Procurador-geral iraniano desmente detenção de líderes da oposição

TEERÃ - O procurador-geral iraniano, Gholamhosein Mohseni Ejeinie, negou a detenção em Teerã de dois líderes opositores iranianos, Mir Hossein Mussavi e Mehdi Karubi, informou nesta terça-feira a agência Isna.
"As informações de certos meios de comunicação inimigos sobre a transferência de Mussavi e Karubi para a penitenciára de Hesmahmaieh (em Teerã) são falsas", declarou.

O site de oposição Kaleme informou na segunda-feira que os dois líderes da oposição e suas esposas foram detidos. As famílias de Mussavi e Karrubi confirmaram a notícia da prisão.

A agência semioficial Fars, no entanto, desmentiu a informação e citou uma fonte judicial não identificada. "Os dois estão atualmente em suas residências e são apenas objeto de restrições nos contatos com elementos suspeitos", destacou a Fars.

"Segundo as evidências dos últimos dias, acreditamos que nossos parentes não estão em suas residências e somente um encontro imediato com eles pode desmentir as informações sobre as detenções", respondeeram nesta terça-feira as filhas de Moussavi no site Kaleme.com, que pertence ao ex-primeiro-ministro.

"Rejeitamos os desmentidos das prisões de (Mussavi e Karubi) e de suas transferências para a penitenciária de Heshmatieh que foram publicados por alguns portais governamentais de notícias", acrescentaram em um comunicado.

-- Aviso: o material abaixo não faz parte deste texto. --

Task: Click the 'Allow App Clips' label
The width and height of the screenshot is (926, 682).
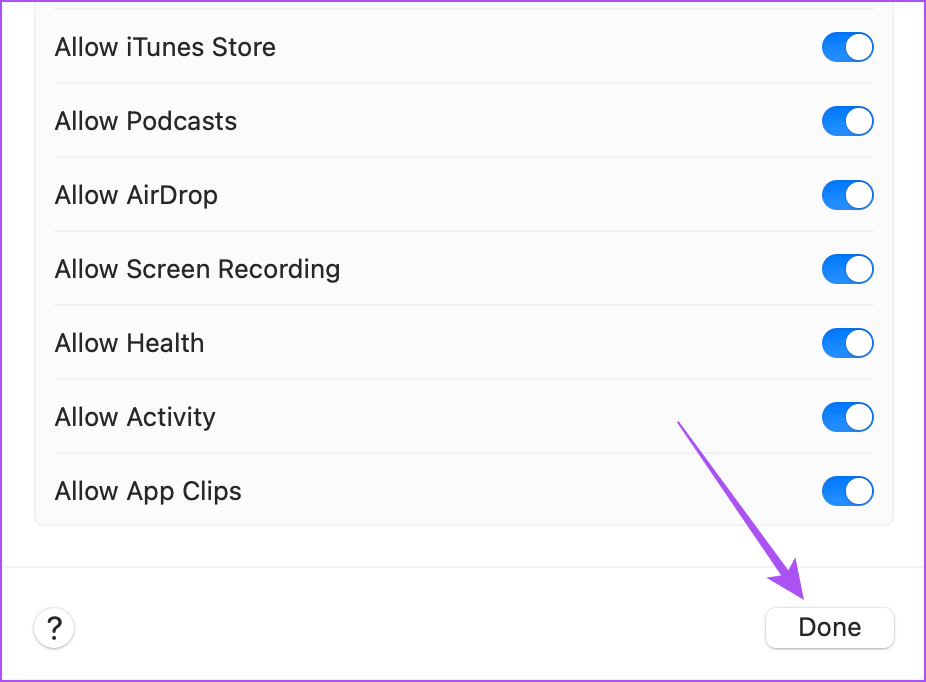Action: point(148,492)
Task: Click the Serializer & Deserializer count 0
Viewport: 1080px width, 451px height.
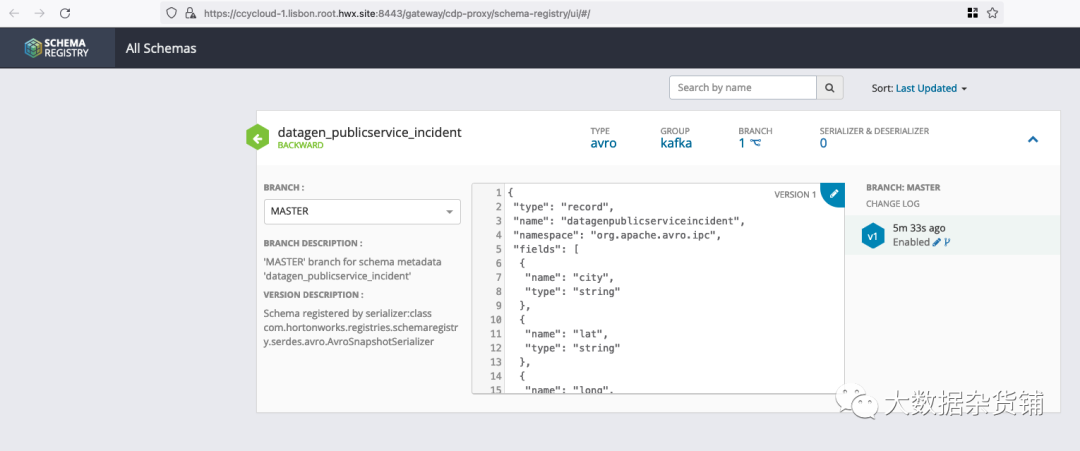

A família de Karubi também rebateu o desmentido da Fars. "Uma das noras de Karubi visitou esta manhã a casa dele e não havia ninguém para responder", afirma o Sahamnews.org, portal do ex-presidente do Parlamento iraniano.

As informações contraditórias sobre o paradeiro de Mussavi e Karubi são divulgadas no momento em que os simpatizantes dos líderes da oposição estão convocados para uma nova manifestação nesta terça-feira, a terceira em duas semanas, para exigir a libertação de ambos.

Na segunda-feira, o governo, que agora qualifica os partidários de Mussavi e Karubi de "contrarrevolucionários", passíveis de severas condenações, advertiu contra qualquer participação na manifestação, considerada ilegal como todas as anteriores há 18 meses.

"Quem não respeitar a lei deverá responder por seus atos", declarou o procurador-geral iraniano Gholam Hossein Mohseni Ejeie.